REQUIREMENTS> Put every line of the entries below into a numbered list, omitting any blank lines.

Entries for locating words and elements:
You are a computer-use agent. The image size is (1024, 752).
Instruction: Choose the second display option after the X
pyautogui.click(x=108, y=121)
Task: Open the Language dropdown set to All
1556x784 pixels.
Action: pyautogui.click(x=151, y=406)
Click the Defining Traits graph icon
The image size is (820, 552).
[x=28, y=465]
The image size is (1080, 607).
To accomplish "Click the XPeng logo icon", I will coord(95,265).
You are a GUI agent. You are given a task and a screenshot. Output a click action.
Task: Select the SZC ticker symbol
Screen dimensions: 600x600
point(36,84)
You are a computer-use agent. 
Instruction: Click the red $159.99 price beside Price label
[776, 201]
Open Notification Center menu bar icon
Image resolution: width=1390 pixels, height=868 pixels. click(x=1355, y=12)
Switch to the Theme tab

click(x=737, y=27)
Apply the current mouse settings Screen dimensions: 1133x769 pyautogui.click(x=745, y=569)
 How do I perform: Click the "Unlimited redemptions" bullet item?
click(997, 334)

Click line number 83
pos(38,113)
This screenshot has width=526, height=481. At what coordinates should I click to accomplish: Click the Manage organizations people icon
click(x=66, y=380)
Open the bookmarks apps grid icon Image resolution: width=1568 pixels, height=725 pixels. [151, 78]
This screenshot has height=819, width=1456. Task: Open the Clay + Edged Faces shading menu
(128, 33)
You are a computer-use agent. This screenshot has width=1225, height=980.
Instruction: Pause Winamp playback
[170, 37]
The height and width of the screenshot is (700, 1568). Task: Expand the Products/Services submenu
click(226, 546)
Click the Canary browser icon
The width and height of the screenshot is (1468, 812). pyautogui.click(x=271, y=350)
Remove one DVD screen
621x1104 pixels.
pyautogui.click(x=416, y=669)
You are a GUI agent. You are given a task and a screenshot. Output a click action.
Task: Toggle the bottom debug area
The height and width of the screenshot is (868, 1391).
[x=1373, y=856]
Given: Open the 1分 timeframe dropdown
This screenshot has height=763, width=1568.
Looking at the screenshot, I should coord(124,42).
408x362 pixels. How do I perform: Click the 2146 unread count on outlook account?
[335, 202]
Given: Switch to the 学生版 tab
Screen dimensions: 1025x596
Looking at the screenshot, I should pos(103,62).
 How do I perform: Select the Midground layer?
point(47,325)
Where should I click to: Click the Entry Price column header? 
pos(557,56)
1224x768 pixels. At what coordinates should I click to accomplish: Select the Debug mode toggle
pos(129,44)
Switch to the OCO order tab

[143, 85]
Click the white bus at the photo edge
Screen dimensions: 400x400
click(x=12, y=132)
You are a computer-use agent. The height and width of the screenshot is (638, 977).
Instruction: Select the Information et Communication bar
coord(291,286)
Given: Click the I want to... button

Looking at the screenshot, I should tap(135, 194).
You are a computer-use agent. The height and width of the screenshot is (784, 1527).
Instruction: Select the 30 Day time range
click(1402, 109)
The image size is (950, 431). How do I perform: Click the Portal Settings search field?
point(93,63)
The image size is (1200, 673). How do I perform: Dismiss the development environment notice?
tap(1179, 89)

COMPLETE RESPONSE>
1. You are a computer-use agent. The image size is (1024, 752).
2. Instruction: Choose the second display option after the X
3. pyautogui.click(x=108, y=121)
4. Task: Open the Language dropdown set to All
5. 1556x784 pixels.
6. Action: pyautogui.click(x=151, y=406)
7. Click the Defining Traits graph icon
8. The image size is (820, 552).
9. [x=28, y=465]
10. The image size is (1080, 607).
11. To accomplish "Click the XPeng logo icon", I will coord(95,265).
12. You are a GUI agent. You are given a task and a screenshot. Output a click action.
13. Task: Select the SZC ticker symbol
14. Screen dimensions: 600x600
15. point(36,84)
16. You are a computer-use agent. 
17. Instruction: Click the red $159.99 price beside Price label
18. [776, 201]
19. Open Notification Center menu bar icon
20. Image resolution: width=1390 pixels, height=868 pixels. click(x=1355, y=12)
21. Switch to the Theme tab
22. click(x=737, y=27)
23. Apply the current mouse settings Screen dimensions: 1133x769 pyautogui.click(x=745, y=569)
24.  How do I perform: Click the "Unlimited redemptions" bullet item?
25. click(997, 334)
26. Click line number 83
27. pos(38,113)
28. This screenshot has width=526, height=481. At what coordinates should I click to accomplish: Click the Manage organizations people icon
29. click(x=66, y=380)
30. Open the bookmarks apps grid icon Image resolution: width=1568 pixels, height=725 pixels. [151, 78]
31. This screenshot has height=819, width=1456. Task: Open the Clay + Edged Faces shading menu
32. (128, 33)
33. You are a computer-use agent. This screenshot has width=1225, height=980.
34. Instruction: Pause Winamp playback
35. [170, 37]
36. The height and width of the screenshot is (700, 1568). Task: Expand the Products/Services submenu
37. click(226, 546)
38. Click the Canary browser icon
39. The width and height of the screenshot is (1468, 812). pyautogui.click(x=271, y=350)
40. Remove one DVD screen
41. 621x1104 pixels.
42. pyautogui.click(x=416, y=669)
43. You are a GUI agent. You are given a task and a screenshot. Output a click action.
44. Task: Toggle the bottom debug area
45. The height and width of the screenshot is (868, 1391).
46. [x=1373, y=856]
47. Given: Open the 1分 timeframe dropdown
48. This screenshot has height=763, width=1568.
49. Looking at the screenshot, I should coord(124,42).
50. 408x362 pixels. How do I perform: Click the 2146 unread count on outlook account?
51. [335, 202]
52. Given: Switch to the 学生版 tab
53. Screen dimensions: 1025x596
54. Looking at the screenshot, I should pos(103,62).
55.  How do I perform: Select the Midground layer?
56. point(47,325)
57. Where should I click to: Click the Entry Price column header? 
58. pos(557,56)
59. 1224x768 pixels. At what coordinates should I click to accomplish: Select the Debug mode toggle
60. pos(129,44)
61. Switch to the OCO order tab
62. [143, 85]
63. Click the white bus at the photo edge
64. Screen dimensions: 400x400
65. click(x=12, y=132)
66. You are a computer-use agent. The height and width of the screenshot is (638, 977).
67. Instruction: Select the Information et Communication bar
68. coord(291,286)
69. Given: Click the I want to... button
70. Looking at the screenshot, I should tap(135, 194).
71. You are a computer-use agent. The height and width of the screenshot is (784, 1527).
72. Instruction: Select the 30 Day time range
73. click(1402, 109)
74. The image size is (950, 431). How do I perform: Click the Portal Settings search field?
75. point(93,63)
76. The image size is (1200, 673). How do I perform: Dismiss the development environment notice?
77. tap(1179, 89)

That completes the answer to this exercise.